Image credit: http://hercxena.wikia.com/wiki/Return_of_Callisto

Letters Never Sent

So the Day 5 prompt for Writing 101 reads:

You stumble upon a random letter on the path. You read it. It affects you deeply, and you wish it could be returned to the person to which it’s addressed. Write a story about this encounter.

Today’s twist: Approach this post in as few words as possible.

Okay then. Being as I am not a fiction-writer and am instead more of a quasi-memoirist, and seeing as how I have never actually had this experience of stumbling across a random piece of correspondence, I’m going to have to take a bit of a sideways approach, here.

I will, however, try to adhere to the suggestion about keping things short — which is a thing that does not come naturally to me. But, like some smart guy once said, brevity is the soul of something-or-other.

———-

“atlantis is sinking but paradise is not lost”

Atlantis2 This graffitied phrase was on the foundation of an abandoned structure not too far from my Philly townhouse. I never knew what the structure had been, or what spray-paint poet had left this inscription on the vestigial remains of concrete and I-bar. But I would walk that route often, and the phrase was something I absorbed at a cellular level.

Some versions of the legend of Atlantis talk about the city as a paragon of enlightenment, beauty, creativity. A place of such technological advancement that it was brought low by the gods — either because the Atlanteans sank into greed and hubris, or because the gods themselves didn’t want the competition of dealing with such evolved beings. Either way, the island was swallowed by the sea, never to be seen again.

The metaphor, to me, was obvious.

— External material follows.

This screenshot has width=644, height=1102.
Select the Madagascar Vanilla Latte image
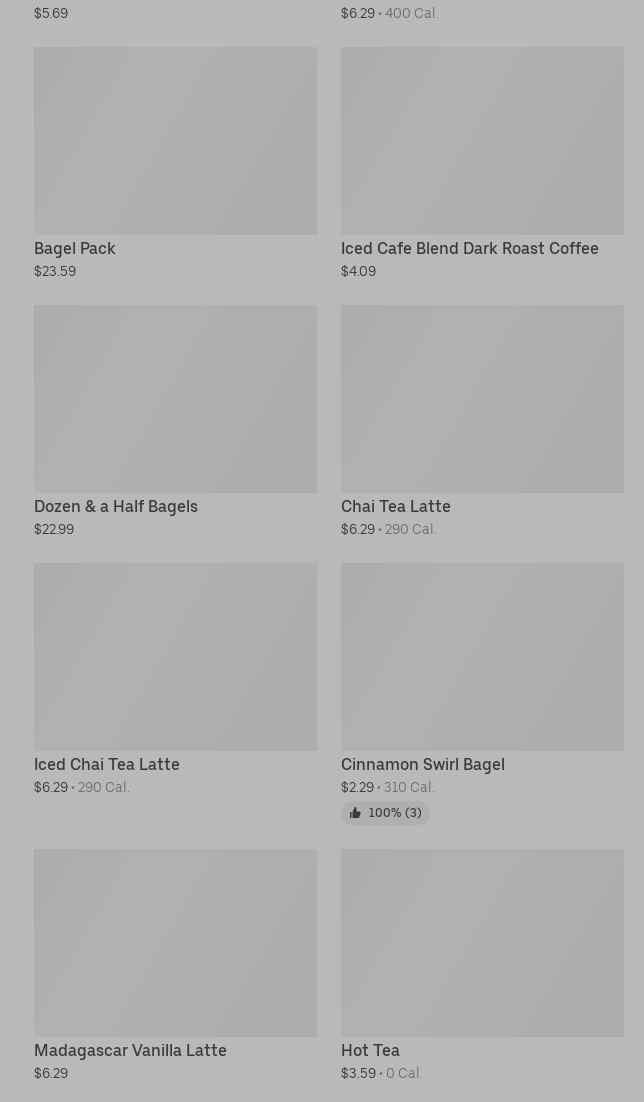(175, 943)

Your current endeavours or creations could all be wiped away by a wave of Poseidon’s hand. Yet new options, new opportunities will always emerge from what appears to be flotsam and jetsam. That’s a faith I hold true in my heart.

Eventually, the old structure and its message were themselves brought down: making way for the parking lot of a new condo building. (I’m sure there’s a Joni Mitchell fan or two who can appreciate the irony of that.)

But I still carry the words tattooed in my heart. Atlantis crumbled, but paradise is not lost. Paradise is never lost.

———-

Final tally: kept it to less than 250 words. For me, that’s a fucking haiku of concision.

———-

Image credit: http://zerowoes.com/articles/revealing-the-legend-of-lost-worlds/

 

A Place to Call Home

[Bookend] The Day 2 prompt for Writing 101 is about place: “Today, choose a place to which you’d like to be transported if you could — and tell us the backstory. How does this specific location affect you? Is it somewhere you’ve been, luring you with the power of nostalgia, or a place you’re aching to explore for the first time?” [/Bookend]

Let me tell you why I love our house.

It’s not all that easy to find a place with contemporary architecture up here in Boston: that heritage of the “center-entrance colonial” runs deep. So, even though I’ve been in love with that style since I was 13 and first visited the Frank Lloyd Wright room at the Met, I made peace with myself when we started looking at listings 15 months ago. If I held to that particular fantasy too tightly, we might never find a roof to place over our heads, so I was going to have to show some flexibility.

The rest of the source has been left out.